• TO DO
Copy the part of the records that opens with the line containing "Task: Check the" and runs through the end of the records, reproducing each line unchanged.

--- Start of RECORDS FOR PROCESSING ---

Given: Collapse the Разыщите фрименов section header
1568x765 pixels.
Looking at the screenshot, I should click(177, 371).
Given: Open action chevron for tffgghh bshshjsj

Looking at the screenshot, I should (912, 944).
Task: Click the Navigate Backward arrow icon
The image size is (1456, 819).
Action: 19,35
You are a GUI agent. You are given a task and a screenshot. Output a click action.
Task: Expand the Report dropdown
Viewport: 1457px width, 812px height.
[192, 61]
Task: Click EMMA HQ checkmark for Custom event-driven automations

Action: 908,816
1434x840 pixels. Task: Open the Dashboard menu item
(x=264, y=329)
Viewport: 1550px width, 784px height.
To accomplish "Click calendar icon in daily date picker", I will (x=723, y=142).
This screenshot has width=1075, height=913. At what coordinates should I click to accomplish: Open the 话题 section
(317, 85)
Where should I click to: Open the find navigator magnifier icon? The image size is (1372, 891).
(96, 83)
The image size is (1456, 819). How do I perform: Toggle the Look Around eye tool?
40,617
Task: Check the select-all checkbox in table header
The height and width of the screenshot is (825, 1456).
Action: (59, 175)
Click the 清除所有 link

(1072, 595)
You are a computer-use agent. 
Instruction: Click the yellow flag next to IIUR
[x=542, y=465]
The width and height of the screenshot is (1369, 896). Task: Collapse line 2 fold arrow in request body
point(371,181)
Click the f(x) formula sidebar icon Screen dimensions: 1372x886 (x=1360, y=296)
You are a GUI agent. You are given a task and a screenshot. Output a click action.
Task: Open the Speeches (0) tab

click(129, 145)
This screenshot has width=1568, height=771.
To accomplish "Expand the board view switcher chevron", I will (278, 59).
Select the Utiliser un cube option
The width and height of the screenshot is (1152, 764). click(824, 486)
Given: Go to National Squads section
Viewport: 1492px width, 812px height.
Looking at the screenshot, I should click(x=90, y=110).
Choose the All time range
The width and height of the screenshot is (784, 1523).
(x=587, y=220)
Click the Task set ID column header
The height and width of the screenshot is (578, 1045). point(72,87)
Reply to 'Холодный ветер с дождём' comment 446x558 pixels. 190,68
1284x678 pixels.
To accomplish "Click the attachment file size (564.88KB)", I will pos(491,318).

--- End of RECORDS FOR PROCESSING ---

• COMPLETED EXERCISE
Task: Check the select-all checkbox in table header
The height and width of the screenshot is (825, 1456).
Action: (59, 175)
Click the 清除所有 link

(1072, 595)
You are a computer-use agent. 
Instruction: Click the yellow flag next to IIUR
[x=542, y=465]
The width and height of the screenshot is (1369, 896). Task: Collapse line 2 fold arrow in request body
point(371,181)
Click the f(x) formula sidebar icon Screen dimensions: 1372x886 (x=1360, y=296)
You are a GUI agent. You are given a task and a screenshot. Output a click action.
Task: Open the Speeches (0) tab

click(129, 145)
This screenshot has width=1568, height=771.
To accomplish "Expand the board view switcher chevron", I will (278, 59).
Select the Utiliser un cube option
The width and height of the screenshot is (1152, 764). click(824, 486)
Given: Go to National Squads section
Viewport: 1492px width, 812px height.
Looking at the screenshot, I should click(x=90, y=110).
Choose the All time range
The width and height of the screenshot is (784, 1523).
(x=587, y=220)
Click the Task set ID column header
The height and width of the screenshot is (578, 1045). point(72,87)
Reply to 'Холодный ветер с дождём' comment 446x558 pixels. 190,68
1284x678 pixels.
To accomplish "Click the attachment file size (564.88KB)", I will pos(491,318).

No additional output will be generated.